• [TASK DESCRIPTION]: Be exact. Print each record as it stands.

• [SUPPLIED RECORDS]:
BEGIN
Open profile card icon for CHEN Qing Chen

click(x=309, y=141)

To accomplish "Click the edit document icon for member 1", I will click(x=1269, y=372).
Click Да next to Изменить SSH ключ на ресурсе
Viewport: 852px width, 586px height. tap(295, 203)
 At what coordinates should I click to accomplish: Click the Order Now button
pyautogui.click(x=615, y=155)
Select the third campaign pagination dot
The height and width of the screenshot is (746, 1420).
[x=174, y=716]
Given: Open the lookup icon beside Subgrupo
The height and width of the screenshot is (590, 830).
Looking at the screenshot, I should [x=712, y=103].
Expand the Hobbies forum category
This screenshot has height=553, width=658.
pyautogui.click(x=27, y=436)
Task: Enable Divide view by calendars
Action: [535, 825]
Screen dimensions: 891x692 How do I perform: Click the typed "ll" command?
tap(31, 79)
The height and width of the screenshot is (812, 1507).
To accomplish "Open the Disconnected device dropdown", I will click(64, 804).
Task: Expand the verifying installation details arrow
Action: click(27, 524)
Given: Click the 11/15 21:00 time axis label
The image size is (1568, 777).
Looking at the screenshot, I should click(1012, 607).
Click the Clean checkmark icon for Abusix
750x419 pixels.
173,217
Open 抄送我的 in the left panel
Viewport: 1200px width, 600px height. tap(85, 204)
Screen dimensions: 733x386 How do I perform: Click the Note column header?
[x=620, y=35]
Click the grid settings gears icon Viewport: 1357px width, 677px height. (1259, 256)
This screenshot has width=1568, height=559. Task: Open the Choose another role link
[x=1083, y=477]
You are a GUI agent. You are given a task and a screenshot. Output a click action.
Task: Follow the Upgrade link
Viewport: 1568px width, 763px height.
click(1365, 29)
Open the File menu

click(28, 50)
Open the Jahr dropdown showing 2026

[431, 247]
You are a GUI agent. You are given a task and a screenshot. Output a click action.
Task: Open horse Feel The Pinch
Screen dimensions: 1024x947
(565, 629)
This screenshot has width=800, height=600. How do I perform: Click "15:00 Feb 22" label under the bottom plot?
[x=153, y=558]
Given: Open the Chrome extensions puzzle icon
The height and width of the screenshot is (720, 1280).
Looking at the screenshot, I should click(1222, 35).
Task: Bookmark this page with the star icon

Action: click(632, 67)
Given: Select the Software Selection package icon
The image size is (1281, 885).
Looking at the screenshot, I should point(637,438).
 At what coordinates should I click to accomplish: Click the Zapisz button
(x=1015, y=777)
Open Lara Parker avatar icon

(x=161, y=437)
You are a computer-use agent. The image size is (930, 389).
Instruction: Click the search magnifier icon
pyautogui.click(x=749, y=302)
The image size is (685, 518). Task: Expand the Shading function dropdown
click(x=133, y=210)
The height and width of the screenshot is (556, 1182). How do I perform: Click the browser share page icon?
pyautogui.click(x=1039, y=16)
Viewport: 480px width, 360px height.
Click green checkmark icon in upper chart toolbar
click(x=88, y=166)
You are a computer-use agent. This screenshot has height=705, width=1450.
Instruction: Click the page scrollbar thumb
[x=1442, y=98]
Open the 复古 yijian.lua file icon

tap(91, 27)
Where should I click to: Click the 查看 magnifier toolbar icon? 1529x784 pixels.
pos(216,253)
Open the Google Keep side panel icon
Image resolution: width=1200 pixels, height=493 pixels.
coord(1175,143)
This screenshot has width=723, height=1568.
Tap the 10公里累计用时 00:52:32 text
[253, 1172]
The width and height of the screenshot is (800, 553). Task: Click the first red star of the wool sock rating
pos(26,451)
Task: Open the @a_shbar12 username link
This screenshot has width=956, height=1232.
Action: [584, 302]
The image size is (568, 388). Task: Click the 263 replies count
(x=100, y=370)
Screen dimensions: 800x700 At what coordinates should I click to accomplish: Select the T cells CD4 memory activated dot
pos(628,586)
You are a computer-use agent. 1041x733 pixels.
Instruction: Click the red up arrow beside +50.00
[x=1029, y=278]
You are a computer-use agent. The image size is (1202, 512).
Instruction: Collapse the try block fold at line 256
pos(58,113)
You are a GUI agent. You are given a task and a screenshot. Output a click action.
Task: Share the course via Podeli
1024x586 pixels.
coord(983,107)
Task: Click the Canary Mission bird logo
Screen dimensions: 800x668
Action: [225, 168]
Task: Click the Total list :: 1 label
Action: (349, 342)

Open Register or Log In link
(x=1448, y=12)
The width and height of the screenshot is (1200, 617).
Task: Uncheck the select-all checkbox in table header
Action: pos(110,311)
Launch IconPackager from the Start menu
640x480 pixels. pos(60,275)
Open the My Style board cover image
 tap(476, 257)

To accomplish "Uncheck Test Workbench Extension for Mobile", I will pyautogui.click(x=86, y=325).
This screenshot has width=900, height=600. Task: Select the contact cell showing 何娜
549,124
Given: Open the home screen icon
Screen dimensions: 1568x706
END
• [TASK ANSWER]:
Open profile card icon for CHEN Qing Chen

click(x=309, y=141)

To accomplish "Click the edit document icon for member 1", I will click(x=1269, y=372).
Click Да next to Изменить SSH ключ на ресурсе
Viewport: 852px width, 586px height. tap(295, 203)
 At what coordinates should I click to accomplish: Click the Order Now button
pyautogui.click(x=615, y=155)
Select the third campaign pagination dot
The height and width of the screenshot is (746, 1420).
[x=174, y=716]
Given: Open the lookup icon beside Subgrupo
The height and width of the screenshot is (590, 830).
Looking at the screenshot, I should [x=712, y=103].
Expand the Hobbies forum category
This screenshot has height=553, width=658.
pyautogui.click(x=27, y=436)
Task: Enable Divide view by calendars
Action: [535, 825]
Screen dimensions: 891x692 How do I perform: Click the typed "ll" command?
tap(31, 79)
The height and width of the screenshot is (812, 1507).
To accomplish "Open the Disconnected device dropdown", I will click(64, 804).
Task: Expand the verifying installation details arrow
Action: click(27, 524)
Given: Click the 11/15 21:00 time axis label
The image size is (1568, 777).
Looking at the screenshot, I should click(1012, 607).
Click the Clean checkmark icon for Abusix
750x419 pixels.
173,217
Open 抄送我的 in the left panel
Viewport: 1200px width, 600px height. tap(85, 204)
Screen dimensions: 733x386 How do I perform: Click the Note column header?
[x=620, y=35]
Click the grid settings gears icon Viewport: 1357px width, 677px height. (1259, 256)
This screenshot has width=1568, height=559. Task: Open the Choose another role link
[x=1083, y=477]
You are a GUI agent. You are given a task and a screenshot. Output a click action.
Task: Follow the Upgrade link
Viewport: 1568px width, 763px height.
click(1365, 29)
Open the File menu

click(28, 50)
Open the Jahr dropdown showing 2026

[431, 247]
You are a GUI agent. You are given a task and a screenshot. Output a click action.
Task: Open horse Feel The Pinch
Screen dimensions: 1024x947
(565, 629)
This screenshot has width=800, height=600. How do I perform: Click "15:00 Feb 22" label under the bottom plot?
[x=153, y=558]
Given: Open the Chrome extensions puzzle icon
The height and width of the screenshot is (720, 1280).
Looking at the screenshot, I should click(1222, 35).
Task: Bookmark this page with the star icon

Action: click(632, 67)
Given: Select the Software Selection package icon
The image size is (1281, 885).
Looking at the screenshot, I should point(637,438).
 At what coordinates should I click to accomplish: Click the Zapisz button
(x=1015, y=777)
Open Lara Parker avatar icon

(x=161, y=437)
You are a computer-use agent. The image size is (930, 389).
Instruction: Click the search magnifier icon
pyautogui.click(x=749, y=302)
The image size is (685, 518). Task: Expand the Shading function dropdown
click(x=133, y=210)
The height and width of the screenshot is (556, 1182). How do I perform: Click the browser share page icon?
pyautogui.click(x=1039, y=16)
Viewport: 480px width, 360px height.
Click green checkmark icon in upper chart toolbar
click(x=88, y=166)
You are a computer-use agent. This screenshot has height=705, width=1450.
Instruction: Click the page scrollbar thumb
[x=1442, y=98]
Open the 复古 yijian.lua file icon

tap(91, 27)
Where should I click to: Click the 查看 magnifier toolbar icon? 1529x784 pixels.
pos(216,253)
Open the Google Keep side panel icon
Image resolution: width=1200 pixels, height=493 pixels.
coord(1175,143)
This screenshot has width=723, height=1568.
Tap the 10公里累计用时 00:52:32 text
[253, 1172]
The width and height of the screenshot is (800, 553). Task: Click the first red star of the wool sock rating
pos(26,451)
Task: Open the @a_shbar12 username link
This screenshot has width=956, height=1232.
Action: [584, 302]
The image size is (568, 388). Task: Click the 263 replies count
(x=100, y=370)
Screen dimensions: 800x700 At what coordinates should I click to accomplish: Select the T cells CD4 memory activated dot
pos(628,586)
You are a computer-use agent. 1041x733 pixels.
Instruction: Click the red up arrow beside +50.00
[x=1029, y=278]
You are a computer-use agent. The image size is (1202, 512).
Instruction: Collapse the try block fold at line 256
pos(58,113)
You are a GUI agent. You are given a task and a screenshot. Output a click action.
Task: Share the course via Podeli
1024x586 pixels.
coord(983,107)
Task: Click the Canary Mission bird logo
Screen dimensions: 800x668
Action: [225, 168]
Task: Click the Total list :: 1 label
Action: (349, 342)

Open Register or Log In link
(x=1448, y=12)
The width and height of the screenshot is (1200, 617).
Task: Uncheck the select-all checkbox in table header
Action: pos(110,311)
Launch IconPackager from the Start menu
640x480 pixels. pos(60,275)
Open the My Style board cover image
 tap(476, 257)

To accomplish "Uncheck Test Workbench Extension for Mobile", I will pyautogui.click(x=86, y=325).
This screenshot has width=900, height=600. Task: Select the contact cell showing 何娜
549,124
Given: Open the home screen icon
Screen dimensions: 1568x706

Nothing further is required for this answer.